start INPUT RECORDS

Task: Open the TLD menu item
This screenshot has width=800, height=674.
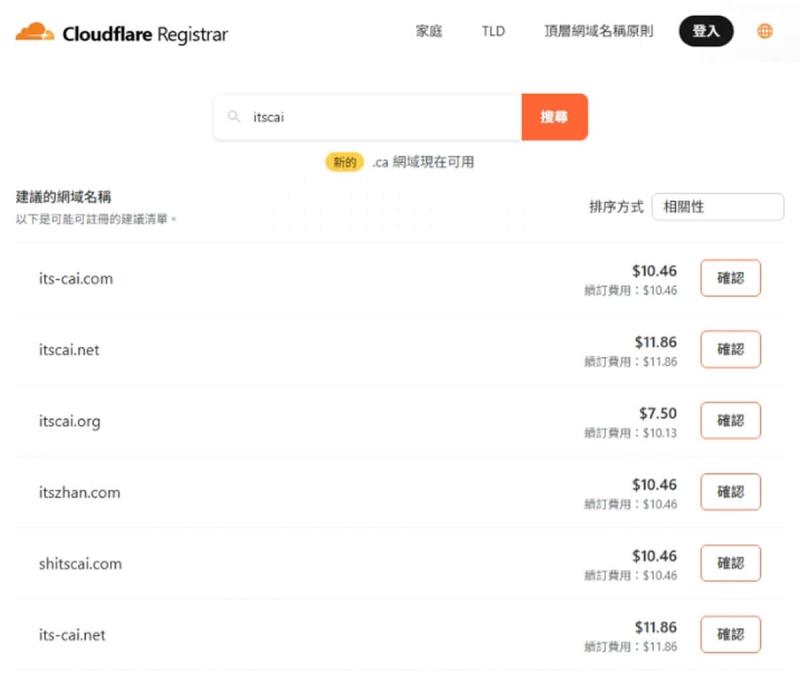Action: [x=492, y=31]
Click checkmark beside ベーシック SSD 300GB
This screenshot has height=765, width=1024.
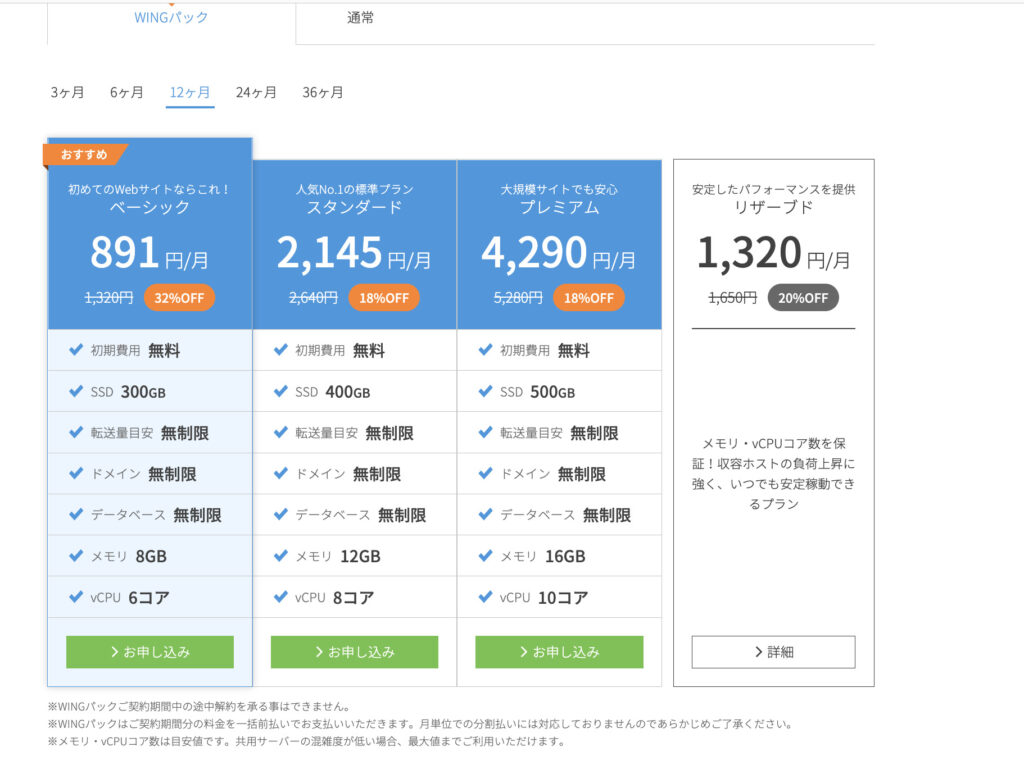coord(76,392)
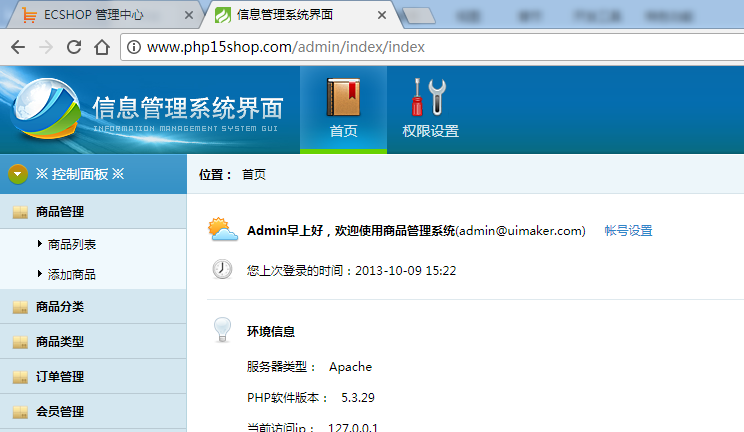Open 权限设置 tools icon in header

pyautogui.click(x=430, y=99)
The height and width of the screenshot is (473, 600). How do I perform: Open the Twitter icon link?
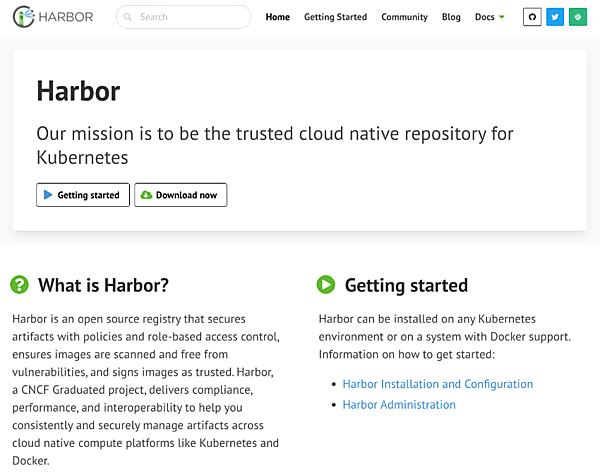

end INPUT RECORDS

WHAT TO PRODUCE: Copy every item above word for word, leaving out the pictures.

CORRECT RESULT:
Task: Open the TLD menu item
This screenshot has width=800, height=674.
Action: [x=492, y=31]
Click checkmark beside ベーシック SSD 300GB
This screenshot has height=765, width=1024.
coord(76,392)
Open 权限设置 tools icon in header

pyautogui.click(x=430, y=99)
The height and width of the screenshot is (473, 600). How do I perform: Open the Twitter icon link?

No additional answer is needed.